Le métier d'enseignant peut parfois être -surtout en début de carrière- un parcours de combattant. Pas toujours simple comme job !
tu as toute ma compassion et moi aussi j'ai le coeur serré et mal au bide à te lire depuis la rentrée (et parfois le sourire aux lèvres, preuve que rien n'est perdu).
accroche-toi !
Tu me manques ma grande, on va essayer de se voir...Je t'embrasse...
Je suis à nouveau ton blog depuis peu et je dois dire que je te trouvais bien courageuse de rentrer dans l'éducation nationale dans le contexte actuel. Commencer un nouveau boulot, c'est perdre ses illusions, souvent dans la douleur. Je pense qu'il faut se donner deux ou trois ans pour savoir si c'est vraiment l'horreur ou juste "le métier qui rentre".
Courage, je n'ai que ce mot.
L'éducation nationale est pour moi l'enfer de mon enfance qui a pourri et gangréné toute notre vie de famille.
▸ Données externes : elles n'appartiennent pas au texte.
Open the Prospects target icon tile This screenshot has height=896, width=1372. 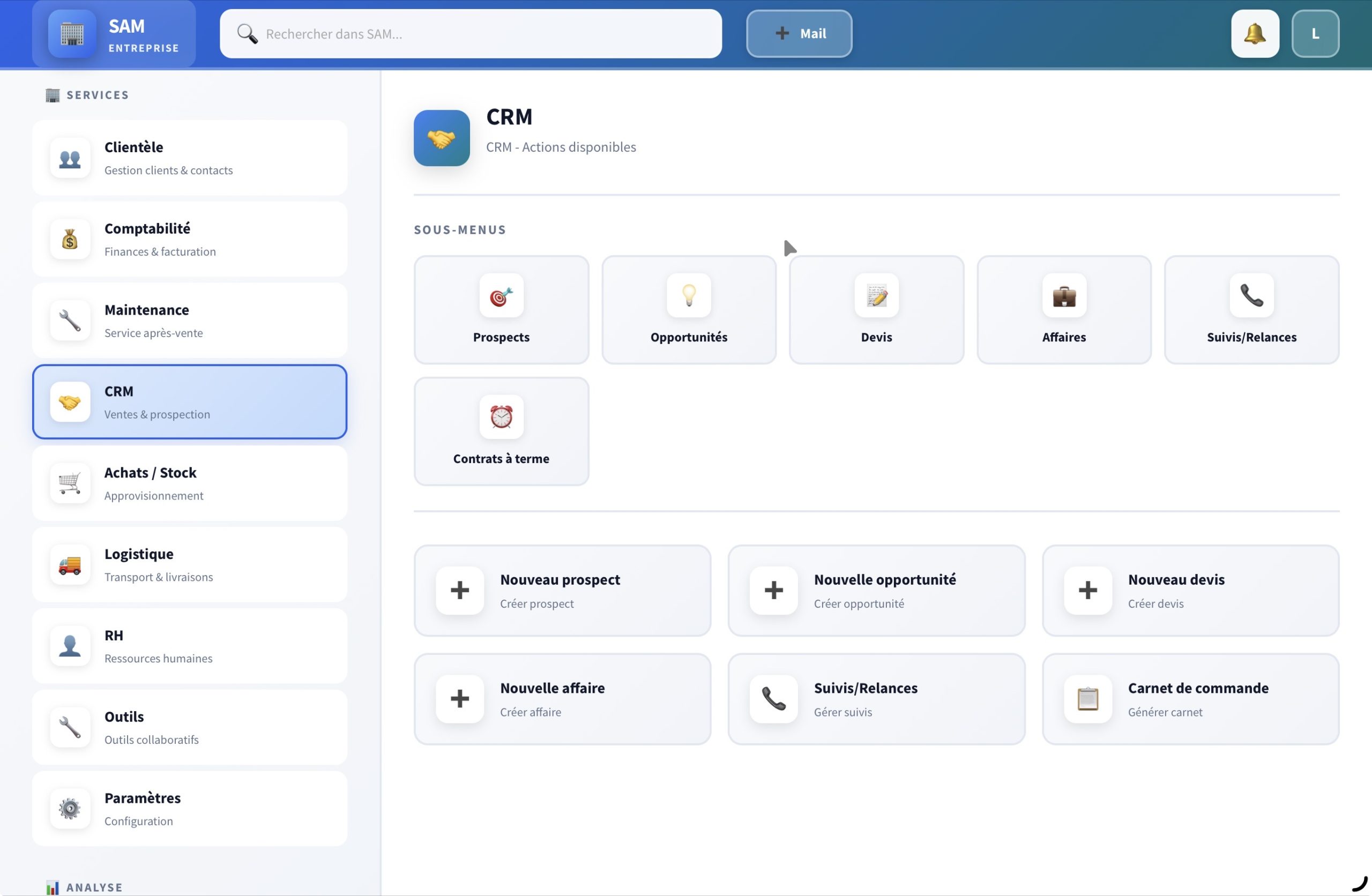pyautogui.click(x=501, y=310)
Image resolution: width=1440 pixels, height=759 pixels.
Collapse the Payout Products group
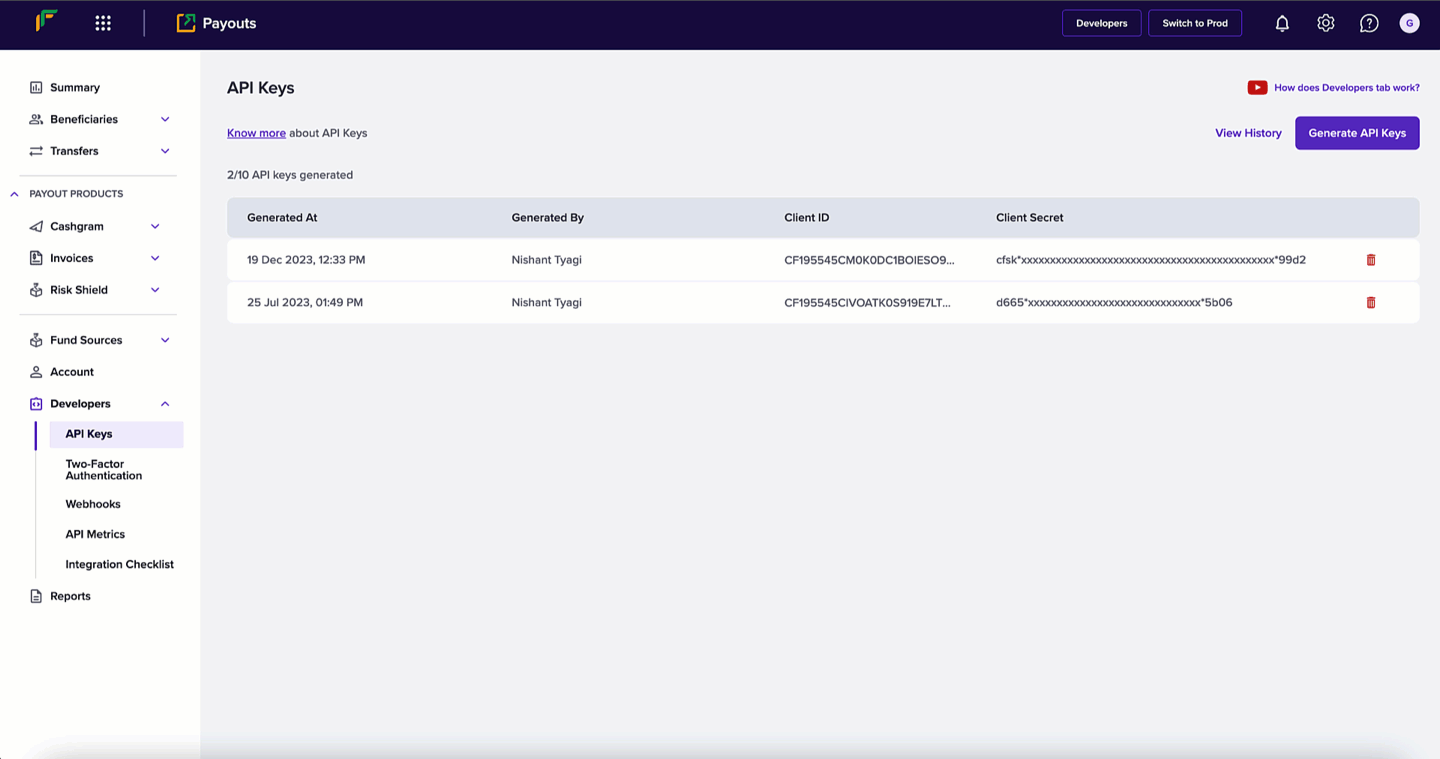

Je l'ai toujours soigneusement évitée, mais ma sœur a fini par plonger dedans… et seul un mélange de foi et d'aveuglement semble possible pour tenir le cap…
Merci tout le monde... Aujourd'hui ça va bien, je suis déchargée de ma classe pour les 15 jours à venir, et ensuite c'est les vacances. Premier vrai weekend, je savoure même d'avoir le temps de faire la vaisselle et d'aller chez Casto !
Cécile : je vais avoir le temps de consulter ça tranquillement, aussi, du coup. Chouette !
Lola : je crois que lentement je vais arriver à tout ça. On verra...
Anaïs : tu as raison au sujet de la foi et de l'aveuglement. Rester imperméable aux perturbations extérieures (la hiérarchie, par exemple...) et s'amuser dans sa classe. Et faire autre chose... parce que pour le moment je vis je mange je dors éducation nationale.
Argh pas le temps de répondre à tout le monde, mais vraiment, vos petits mots me font du bien.